Colby looked around his cubicle, as if he didn't want anyone to know he was going to say whatever he knew. He took a very deep breath. "Abdul al-Waziri has been helping arm the Taliban through American leaks since we went in," he said slowly, "Duane Carter was one of his primary suppliers."
"Damn him," Don growled, slugging the desk, "He just loved selling the whole country out to everyone. All right, how long did he do it, and who else was involved?"
He gave his subordinate a very piercing glance. "Look, I don't know all the specifics," Colby said with a defensive edge, "At the time I didn't have a clue what he was up to; he went out at night and told me he was going on top level reconnaisance work. This was before he saved my life, so if I'd known then he was collaborating with the people we were supposed to be fighting, I would have turned him in then and there. Carter stole weapons from supply depots around where we were stationed and handed them over to al-Waziri at convenient times, for thousands of dollars per weapon. After he was arrested, I thought he'd confess everything, but apparently he took that plot to the grave."
"The, the coffee pot behind you, it's an inch higher than it should be, can you fix it?" Adrian asked him, taking care not to look directly at the uneven Colby.
"No, sit down," Don told Colby as he started to rise up, "If this is as big as you say, it couldn't have just been Carter working with this guy. He said nothing to you about any of his fellow contacts at all?"
"He mentioned the name Scorpion a couple of times, but I never met the guy or knew anything else about him," Colby emphasized every word carefully, "Look, Don, you can trust me on this, I swear; now that Carter's dead, I have nothing to hide about him."
Don put a hand over his face. Adrian could tell he wasn't entirely sure whether he believed everything he'd been told. "All right, in that case, I want you and everyone else to run a check on everyone Carter may have been in touch with over the last six years," he told his subordinate, "The moment you find anyone who looks the least bit suspicious, I want to hear about it."
"What's going on over there, Don?"
"What's going on is Carter's replacement's sending al-Waziri weapons right here; a girl just got shot over the whole thing," Don said wearily, "This is very serious business, and I do sincerely hope you're not keeping anything from me now, because if you are, you might be right back in hot water."
"It's the truth, I swear on my life," Colby all but pleaded him, "I'll have everything I can find before the day's out, promise."
"See to it," his superior said. Once Colby disconnected, he gave the table another hard whack. "Damn you, Carter, damn you," he grumbled out loud.
"Old friend?" Adrian asked.
"He only spied on us for the Chinese," his associate related to him, "Colby was his best friend, so when it looked like the two of them...you don't want to hear the whole story, Monk."
"They were implicated together, so you're not entirely sure if you can trust his word on it," Adrian had already figured it out, prompting the brothers to stare at him in surprise. "It's, it's a blessing, and a curse," the detective said, "Well, if Carter's dead, where can we look next?"
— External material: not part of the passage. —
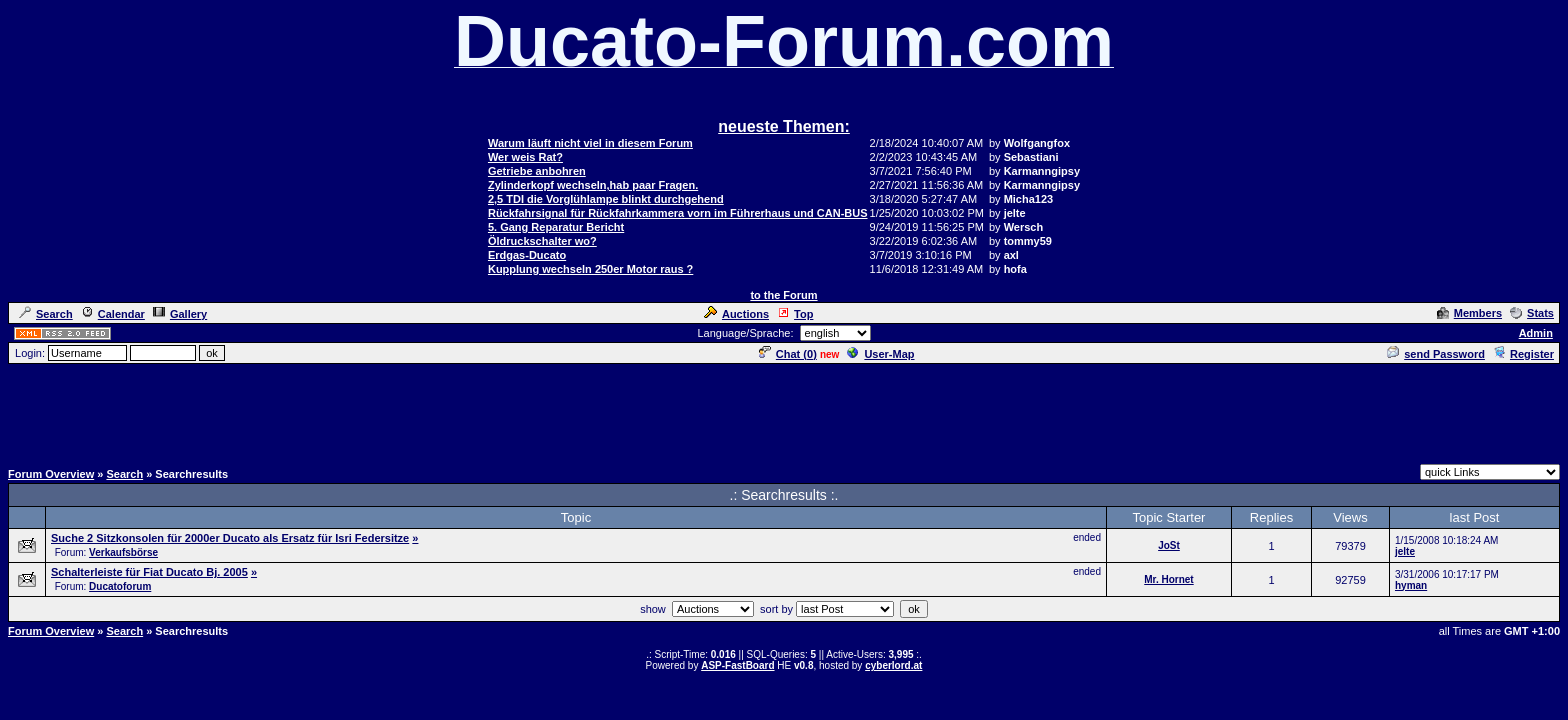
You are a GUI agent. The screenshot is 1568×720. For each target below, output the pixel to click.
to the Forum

Don's cell rang before he could answer this. "Eppes?" he greeted the caller. He all but fell backwards out of his chair in shock from what he was being told. "And you have no idea how it happened!?" he demanded, "All right, we'll be right there. Big trouble, Monk," he told the detective, "al-Waziri escaped; they have no clue how he got out."
Adrian sighed in frustration; their only palpable suspect was gone. "This is shaping up to be lousy day," he grumbled, straightening out the computer cables leading into the hard drive, "I'll call everyone else, see if anyone's emotionally up for it."
"What should I do?" Charlie asked his brother.
"You've still got that paper with the code?" Don inquired. When Charlie held it up, he said, "Crack it. We need to know what they're trying to tell us before anyone else gets hurt."